Re: How can I prevent spam leads from entering Marketo?

Hi Sanford,

I've recently had exactly the same problem and ended up doing the same thing - having all leads  go through a centralized "bot catcher" program first.

From what I can tell, at least in the attacks that I've seen, spammers don't *really* fill out the form - they emulate a native Marketo form fill, since it takes not much to do that: munchkin id, form id and the list of required fields. The attacker must have parsed the munchkin ID and the form ID from HTML, the list of fields with API names is pretty standard across b2b forms and all standard fields have the same API handles across all Marketo instances - if you've used one Marketo instance, you know them for pretty much every Marketo customer) the URL to submit leads to is no secret either. It's all out in the open.

Just throwing some stuff at the wall here:

would it be viable to hide as much of this stuff as possible in tag managers, create a new form  with a new id from scratch and maybe create a set of custom fields replacing standard ones and make them required for a form submission?

Highlighted
Level 10 - Community Moderator

Re: How can I prevent spam leads from entering Marketo?

reCAPTCHA prevents the very situation you're describing.

The shortcoming with reCAPTCHA is that you need to make sure it's the gateway to *all* your other workflow steps. No trigger campaigns can run in parallel. It must act as if it were another outer layer. 

I have yet to see anyone roll out reCAPTCHA properly and, end user experience aside, not be satisfied.

Highlighted

Re: How can I prevent spam leads from entering Marketo?

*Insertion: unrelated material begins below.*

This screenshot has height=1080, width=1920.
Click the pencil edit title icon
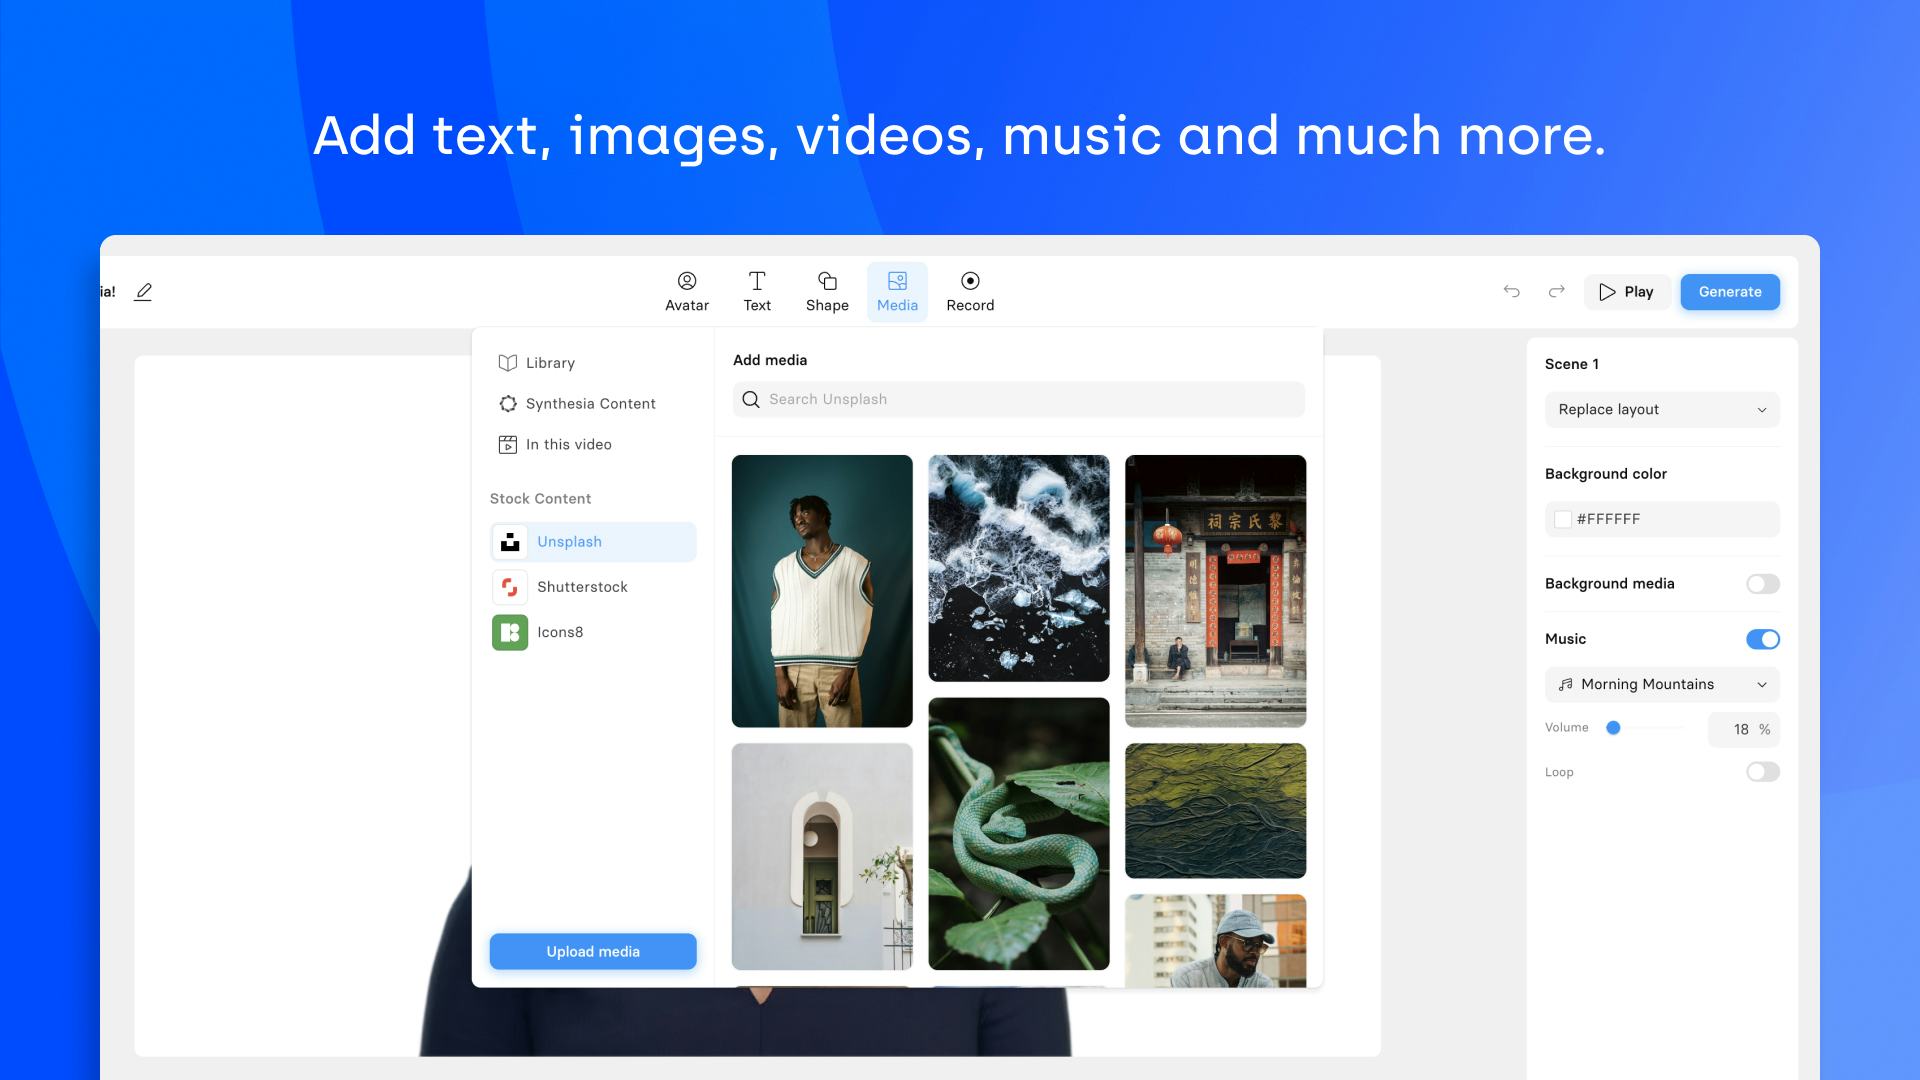(143, 292)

We faced this issue multiple times over the last couple of months. Here's what we observed - initially, we saw a surge of 10-15k leads per day and these ended up as fake handraisers. This is what alerted us as we saw a sudden spike in the daily MQL reports.  

Now, it's natural and that we looped in our Digital marketing team as the leads seem to be sourced from a particular form. They jumped right in with many resolutions -

  • Expansion of the existing honeypot solution 
  • reCaptcha
  • IP and email domain blocking on the web forms 

But, nothing seemed to stop the incoming spam leads. This is when we went on to compare the Google Analytics stats and noticed that the incoming web page hits didn't match the # of incoming spam leads. This arose a suspicion that the spam records could directly be hitting the MKTO endpoint. 

We now have 

  • a daily report of the incoming leads matching the spam leads criteria
  • a campaign to mark these incoming spam leads as invalid, so they are not processed and progressed to the next stages
  • an ongoing effort to delete these leads - not just from MKTO, but the integrated systems as well 

But, this is not viable. So, we got on a call with MKTO team to discuss the issue and check if IP blocking or anything was possible. But, apparently not. They told us that a long-term solution is being implemented and will be rolled out in Q1 2020 (tentative :-(, this was 2 months ago!). They recommended that we delete the affected form and create a new one, but this is not going to make the system any less vulnerable. It takes a few seconds to try different form IDs as two are already exposed. 

We are actively in discussion with MKTO CSM and Products team. Let me know if you'd like to discuss the details and I'm happy to jump on a call!  

Highlighted
Level 10 - Community Moderator

Re: How can I prevent spam leads from entering Marketo?

You can't have implemented reCAPTCHA correctly — simple as that. Properly integrated into your flow, all reCAPTCHA-failing leads will never be flagged as handraisers.

And as noted above, honeypot has never worked against an even mildly savvy attacker, so any attempt to "extend" it wouldn't do anything.